Work order:
Using the records below, transcribe word for word the stretch from the line that contains "Mannschaften - News (639, 937)" through the line that contains "Samstag Männer Gruppe", both end lines included, and nothing else.

Collected data entries

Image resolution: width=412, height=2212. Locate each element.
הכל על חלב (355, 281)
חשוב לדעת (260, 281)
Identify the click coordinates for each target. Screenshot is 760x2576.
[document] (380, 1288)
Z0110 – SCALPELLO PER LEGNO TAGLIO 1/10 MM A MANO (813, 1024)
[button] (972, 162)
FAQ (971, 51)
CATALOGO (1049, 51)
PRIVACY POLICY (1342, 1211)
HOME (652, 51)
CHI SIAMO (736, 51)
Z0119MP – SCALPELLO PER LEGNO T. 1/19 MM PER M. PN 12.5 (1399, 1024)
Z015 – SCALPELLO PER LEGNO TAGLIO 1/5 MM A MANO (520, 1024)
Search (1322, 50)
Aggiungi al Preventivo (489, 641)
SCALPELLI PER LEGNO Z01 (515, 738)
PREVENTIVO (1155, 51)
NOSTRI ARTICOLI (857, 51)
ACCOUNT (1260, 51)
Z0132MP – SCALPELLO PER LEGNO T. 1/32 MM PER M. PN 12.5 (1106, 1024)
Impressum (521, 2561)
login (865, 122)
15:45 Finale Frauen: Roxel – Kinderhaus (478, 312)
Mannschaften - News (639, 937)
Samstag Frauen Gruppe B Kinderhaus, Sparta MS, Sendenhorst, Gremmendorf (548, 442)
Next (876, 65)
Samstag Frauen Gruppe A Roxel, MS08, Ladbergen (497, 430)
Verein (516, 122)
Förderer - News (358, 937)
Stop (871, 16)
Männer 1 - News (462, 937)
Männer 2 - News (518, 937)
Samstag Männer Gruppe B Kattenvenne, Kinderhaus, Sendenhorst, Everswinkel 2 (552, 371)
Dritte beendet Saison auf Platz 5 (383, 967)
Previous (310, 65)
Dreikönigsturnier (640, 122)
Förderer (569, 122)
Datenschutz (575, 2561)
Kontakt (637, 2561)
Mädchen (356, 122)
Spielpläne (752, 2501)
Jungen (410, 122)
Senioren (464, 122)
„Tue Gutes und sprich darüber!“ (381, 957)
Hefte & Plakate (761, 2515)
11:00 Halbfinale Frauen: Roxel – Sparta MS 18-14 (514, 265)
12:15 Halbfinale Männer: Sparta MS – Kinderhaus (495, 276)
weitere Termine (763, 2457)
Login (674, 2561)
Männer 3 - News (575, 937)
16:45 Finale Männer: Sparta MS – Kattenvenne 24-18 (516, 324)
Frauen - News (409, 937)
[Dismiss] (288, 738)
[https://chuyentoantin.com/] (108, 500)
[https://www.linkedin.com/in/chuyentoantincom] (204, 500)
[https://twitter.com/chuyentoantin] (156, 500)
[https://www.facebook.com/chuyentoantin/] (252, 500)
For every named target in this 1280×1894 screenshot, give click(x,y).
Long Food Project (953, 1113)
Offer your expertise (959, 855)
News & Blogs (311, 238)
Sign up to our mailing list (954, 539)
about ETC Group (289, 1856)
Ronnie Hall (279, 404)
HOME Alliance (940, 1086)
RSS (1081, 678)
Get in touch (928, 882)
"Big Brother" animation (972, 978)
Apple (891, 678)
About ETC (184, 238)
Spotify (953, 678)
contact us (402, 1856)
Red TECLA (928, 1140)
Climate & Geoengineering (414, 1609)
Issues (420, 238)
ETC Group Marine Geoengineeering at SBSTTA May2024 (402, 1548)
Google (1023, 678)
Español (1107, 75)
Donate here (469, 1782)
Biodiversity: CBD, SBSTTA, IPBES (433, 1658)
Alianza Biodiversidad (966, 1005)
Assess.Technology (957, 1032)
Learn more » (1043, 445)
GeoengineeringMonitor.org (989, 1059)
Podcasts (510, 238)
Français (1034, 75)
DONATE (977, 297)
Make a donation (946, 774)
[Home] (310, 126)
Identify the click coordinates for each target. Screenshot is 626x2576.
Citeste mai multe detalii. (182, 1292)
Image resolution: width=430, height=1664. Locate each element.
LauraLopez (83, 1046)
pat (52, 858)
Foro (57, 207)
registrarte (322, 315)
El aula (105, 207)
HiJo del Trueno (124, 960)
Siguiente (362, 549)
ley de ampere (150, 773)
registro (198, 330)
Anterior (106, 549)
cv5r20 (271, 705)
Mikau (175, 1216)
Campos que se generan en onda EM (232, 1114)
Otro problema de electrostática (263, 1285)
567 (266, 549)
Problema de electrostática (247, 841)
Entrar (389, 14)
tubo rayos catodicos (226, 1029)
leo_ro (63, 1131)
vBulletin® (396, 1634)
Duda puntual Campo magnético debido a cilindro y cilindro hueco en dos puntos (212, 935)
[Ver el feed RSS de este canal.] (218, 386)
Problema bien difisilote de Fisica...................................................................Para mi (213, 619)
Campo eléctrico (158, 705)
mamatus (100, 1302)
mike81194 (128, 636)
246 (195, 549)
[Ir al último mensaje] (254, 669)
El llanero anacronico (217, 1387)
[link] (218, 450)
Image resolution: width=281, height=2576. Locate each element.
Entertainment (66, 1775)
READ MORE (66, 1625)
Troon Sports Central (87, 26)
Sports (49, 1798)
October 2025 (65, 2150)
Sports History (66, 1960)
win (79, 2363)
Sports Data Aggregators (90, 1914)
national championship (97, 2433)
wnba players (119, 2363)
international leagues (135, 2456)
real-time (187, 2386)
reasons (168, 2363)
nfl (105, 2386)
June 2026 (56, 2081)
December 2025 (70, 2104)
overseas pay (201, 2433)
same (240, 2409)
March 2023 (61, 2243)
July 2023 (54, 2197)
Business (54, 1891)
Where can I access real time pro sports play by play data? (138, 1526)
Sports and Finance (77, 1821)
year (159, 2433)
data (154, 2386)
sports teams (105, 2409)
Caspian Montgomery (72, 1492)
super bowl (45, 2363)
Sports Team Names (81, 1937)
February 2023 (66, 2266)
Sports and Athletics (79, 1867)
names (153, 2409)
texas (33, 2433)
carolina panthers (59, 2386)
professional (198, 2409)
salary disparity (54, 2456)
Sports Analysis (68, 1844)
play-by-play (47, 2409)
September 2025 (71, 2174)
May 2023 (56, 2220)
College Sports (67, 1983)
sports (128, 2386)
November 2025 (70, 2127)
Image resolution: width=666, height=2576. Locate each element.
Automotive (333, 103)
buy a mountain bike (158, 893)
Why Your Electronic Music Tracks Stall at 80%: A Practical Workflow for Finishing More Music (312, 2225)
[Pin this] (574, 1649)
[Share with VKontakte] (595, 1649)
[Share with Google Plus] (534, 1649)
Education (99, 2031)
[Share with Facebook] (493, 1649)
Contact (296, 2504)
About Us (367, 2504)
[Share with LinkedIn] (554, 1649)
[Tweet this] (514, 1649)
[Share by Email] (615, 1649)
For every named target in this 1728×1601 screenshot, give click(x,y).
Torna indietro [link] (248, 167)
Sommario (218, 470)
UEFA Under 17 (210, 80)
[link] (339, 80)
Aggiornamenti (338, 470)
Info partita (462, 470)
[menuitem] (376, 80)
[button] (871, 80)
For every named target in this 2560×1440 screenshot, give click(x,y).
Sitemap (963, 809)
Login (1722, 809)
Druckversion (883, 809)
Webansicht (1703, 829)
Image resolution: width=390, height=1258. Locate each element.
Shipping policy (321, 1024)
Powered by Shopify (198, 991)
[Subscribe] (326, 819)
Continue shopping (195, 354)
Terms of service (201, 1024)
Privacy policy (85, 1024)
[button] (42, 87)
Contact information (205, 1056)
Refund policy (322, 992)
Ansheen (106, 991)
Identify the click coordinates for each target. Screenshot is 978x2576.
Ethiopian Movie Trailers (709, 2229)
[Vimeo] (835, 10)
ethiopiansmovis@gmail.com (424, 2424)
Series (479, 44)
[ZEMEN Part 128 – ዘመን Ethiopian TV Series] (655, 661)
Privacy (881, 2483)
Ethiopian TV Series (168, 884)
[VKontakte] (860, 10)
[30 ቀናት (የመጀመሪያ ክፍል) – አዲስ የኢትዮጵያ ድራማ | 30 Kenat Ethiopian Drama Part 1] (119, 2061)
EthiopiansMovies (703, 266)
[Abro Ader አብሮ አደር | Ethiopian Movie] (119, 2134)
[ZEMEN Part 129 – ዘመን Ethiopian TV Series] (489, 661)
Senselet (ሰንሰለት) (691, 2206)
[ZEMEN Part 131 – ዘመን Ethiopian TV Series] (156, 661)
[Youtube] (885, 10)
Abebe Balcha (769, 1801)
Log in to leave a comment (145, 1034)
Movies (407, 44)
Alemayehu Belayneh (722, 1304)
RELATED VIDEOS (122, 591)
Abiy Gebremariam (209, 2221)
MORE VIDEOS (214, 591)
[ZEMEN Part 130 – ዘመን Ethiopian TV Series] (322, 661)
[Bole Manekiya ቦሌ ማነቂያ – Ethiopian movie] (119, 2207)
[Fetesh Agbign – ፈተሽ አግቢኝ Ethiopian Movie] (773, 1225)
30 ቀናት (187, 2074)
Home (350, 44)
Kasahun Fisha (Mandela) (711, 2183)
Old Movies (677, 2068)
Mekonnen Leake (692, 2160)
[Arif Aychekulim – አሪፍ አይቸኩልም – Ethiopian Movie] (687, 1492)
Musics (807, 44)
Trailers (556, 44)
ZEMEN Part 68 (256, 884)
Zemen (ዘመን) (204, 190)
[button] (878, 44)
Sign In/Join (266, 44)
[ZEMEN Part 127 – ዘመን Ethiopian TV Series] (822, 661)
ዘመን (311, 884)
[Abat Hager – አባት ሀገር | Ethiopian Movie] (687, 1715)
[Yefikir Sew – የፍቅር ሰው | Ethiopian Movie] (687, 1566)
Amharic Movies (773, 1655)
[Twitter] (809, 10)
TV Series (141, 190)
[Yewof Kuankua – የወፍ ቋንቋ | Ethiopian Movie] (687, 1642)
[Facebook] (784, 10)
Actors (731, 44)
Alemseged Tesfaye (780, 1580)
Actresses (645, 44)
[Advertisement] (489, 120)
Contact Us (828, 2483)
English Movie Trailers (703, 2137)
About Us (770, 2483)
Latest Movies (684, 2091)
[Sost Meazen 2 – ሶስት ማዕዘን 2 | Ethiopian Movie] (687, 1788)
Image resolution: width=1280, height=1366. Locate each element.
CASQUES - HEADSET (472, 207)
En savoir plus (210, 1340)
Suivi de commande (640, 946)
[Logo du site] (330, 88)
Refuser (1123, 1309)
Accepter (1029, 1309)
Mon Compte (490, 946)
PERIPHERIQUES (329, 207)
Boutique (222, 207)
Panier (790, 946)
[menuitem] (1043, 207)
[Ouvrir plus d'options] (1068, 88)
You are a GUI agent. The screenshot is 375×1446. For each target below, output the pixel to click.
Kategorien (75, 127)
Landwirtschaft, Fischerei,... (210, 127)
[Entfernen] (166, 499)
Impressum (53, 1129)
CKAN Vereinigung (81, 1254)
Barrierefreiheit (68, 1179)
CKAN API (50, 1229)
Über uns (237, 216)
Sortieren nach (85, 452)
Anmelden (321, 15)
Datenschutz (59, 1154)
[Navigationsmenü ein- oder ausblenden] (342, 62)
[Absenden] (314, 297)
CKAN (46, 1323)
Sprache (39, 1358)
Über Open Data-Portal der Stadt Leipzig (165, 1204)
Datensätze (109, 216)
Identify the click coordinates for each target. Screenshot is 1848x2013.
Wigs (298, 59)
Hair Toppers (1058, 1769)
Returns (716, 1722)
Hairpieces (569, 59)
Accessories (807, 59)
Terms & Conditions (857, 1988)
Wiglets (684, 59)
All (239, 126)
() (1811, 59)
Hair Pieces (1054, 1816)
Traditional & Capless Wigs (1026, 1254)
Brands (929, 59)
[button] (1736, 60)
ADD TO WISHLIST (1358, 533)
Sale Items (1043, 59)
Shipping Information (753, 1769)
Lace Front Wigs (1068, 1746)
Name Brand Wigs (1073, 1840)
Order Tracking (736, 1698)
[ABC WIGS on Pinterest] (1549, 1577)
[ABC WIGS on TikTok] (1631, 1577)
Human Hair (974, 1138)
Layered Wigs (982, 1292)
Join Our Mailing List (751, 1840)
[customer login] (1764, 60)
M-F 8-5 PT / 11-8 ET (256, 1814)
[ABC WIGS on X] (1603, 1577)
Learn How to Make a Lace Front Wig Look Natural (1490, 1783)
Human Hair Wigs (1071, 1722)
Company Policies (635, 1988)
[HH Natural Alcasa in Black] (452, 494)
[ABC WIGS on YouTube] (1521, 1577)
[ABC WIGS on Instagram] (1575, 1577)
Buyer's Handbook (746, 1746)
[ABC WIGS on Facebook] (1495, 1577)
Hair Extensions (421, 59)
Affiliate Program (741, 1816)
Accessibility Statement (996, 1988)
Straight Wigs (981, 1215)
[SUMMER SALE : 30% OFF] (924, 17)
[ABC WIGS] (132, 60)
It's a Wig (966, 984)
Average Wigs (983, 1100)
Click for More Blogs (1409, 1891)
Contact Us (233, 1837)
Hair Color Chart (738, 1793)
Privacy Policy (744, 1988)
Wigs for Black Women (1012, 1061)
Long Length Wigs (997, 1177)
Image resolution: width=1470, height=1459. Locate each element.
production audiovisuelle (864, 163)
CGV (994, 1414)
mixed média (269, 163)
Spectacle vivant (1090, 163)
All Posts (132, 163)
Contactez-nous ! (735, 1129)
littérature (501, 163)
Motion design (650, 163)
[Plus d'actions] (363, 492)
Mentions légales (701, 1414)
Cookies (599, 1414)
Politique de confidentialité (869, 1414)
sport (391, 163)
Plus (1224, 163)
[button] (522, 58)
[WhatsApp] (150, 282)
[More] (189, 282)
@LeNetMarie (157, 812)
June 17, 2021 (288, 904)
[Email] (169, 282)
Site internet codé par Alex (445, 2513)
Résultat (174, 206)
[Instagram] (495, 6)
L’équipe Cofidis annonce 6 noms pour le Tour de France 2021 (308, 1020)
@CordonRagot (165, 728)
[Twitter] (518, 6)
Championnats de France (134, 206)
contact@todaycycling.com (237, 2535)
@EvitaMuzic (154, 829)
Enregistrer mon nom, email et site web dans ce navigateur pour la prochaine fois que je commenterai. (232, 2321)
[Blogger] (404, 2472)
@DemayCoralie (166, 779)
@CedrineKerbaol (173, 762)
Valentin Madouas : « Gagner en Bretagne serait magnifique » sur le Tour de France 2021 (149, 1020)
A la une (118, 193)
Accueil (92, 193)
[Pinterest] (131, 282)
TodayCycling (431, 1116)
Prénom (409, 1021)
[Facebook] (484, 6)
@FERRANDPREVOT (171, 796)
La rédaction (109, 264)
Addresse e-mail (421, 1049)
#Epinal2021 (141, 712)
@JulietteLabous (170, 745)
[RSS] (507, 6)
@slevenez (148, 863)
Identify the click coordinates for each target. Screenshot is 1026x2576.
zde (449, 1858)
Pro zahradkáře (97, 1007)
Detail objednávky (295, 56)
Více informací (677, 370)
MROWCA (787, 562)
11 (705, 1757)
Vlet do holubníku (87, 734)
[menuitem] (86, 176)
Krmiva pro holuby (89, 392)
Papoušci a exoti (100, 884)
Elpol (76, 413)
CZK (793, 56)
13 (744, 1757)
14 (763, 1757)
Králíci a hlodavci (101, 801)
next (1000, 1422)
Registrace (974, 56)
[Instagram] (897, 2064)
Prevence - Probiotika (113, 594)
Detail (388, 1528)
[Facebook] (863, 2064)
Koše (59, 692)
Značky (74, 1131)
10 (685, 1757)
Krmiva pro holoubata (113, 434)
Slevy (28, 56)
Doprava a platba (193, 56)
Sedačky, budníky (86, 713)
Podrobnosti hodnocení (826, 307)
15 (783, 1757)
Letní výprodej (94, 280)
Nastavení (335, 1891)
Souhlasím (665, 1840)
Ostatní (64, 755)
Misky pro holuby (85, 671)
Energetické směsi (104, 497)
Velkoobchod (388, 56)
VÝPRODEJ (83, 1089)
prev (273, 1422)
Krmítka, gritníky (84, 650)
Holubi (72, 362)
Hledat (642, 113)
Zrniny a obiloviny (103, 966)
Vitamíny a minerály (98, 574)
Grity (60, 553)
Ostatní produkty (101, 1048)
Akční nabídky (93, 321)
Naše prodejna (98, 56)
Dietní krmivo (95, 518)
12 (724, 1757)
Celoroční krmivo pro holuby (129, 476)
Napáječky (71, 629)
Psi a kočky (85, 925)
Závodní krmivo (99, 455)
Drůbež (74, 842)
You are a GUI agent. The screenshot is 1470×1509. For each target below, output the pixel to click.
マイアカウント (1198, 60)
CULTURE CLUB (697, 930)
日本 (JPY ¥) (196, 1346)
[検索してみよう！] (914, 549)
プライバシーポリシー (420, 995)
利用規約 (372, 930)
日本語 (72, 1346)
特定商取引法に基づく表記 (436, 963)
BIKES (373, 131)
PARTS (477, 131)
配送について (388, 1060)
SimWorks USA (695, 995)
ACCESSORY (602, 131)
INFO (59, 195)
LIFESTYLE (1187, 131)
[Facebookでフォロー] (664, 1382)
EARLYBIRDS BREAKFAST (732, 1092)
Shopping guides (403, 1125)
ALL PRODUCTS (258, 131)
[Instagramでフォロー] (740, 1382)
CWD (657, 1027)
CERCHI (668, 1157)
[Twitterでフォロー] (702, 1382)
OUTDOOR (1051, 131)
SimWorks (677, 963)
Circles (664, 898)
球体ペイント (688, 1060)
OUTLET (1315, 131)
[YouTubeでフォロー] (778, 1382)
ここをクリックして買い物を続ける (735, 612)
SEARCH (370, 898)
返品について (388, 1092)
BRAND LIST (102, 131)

Result of the exercise:
Mannschaften - News (639, 937)
Samstag Frauen Gruppe B Kinderhaus, Sparta MS, Sendenhorst, Gremmendorf (548, 442)
Next (876, 65)
Samstag Frauen Gruppe A Roxel, MS08, Ladbergen (497, 430)
Verein (516, 122)
Förderer - News (358, 937)
Stop (871, 16)
Männer 1 - News (462, 937)
Männer 2 - News (518, 937)
Samstag Männer Gruppe B Kattenvenne, Kinderhaus, Sendenhorst, Everswinkel 2 (552, 371)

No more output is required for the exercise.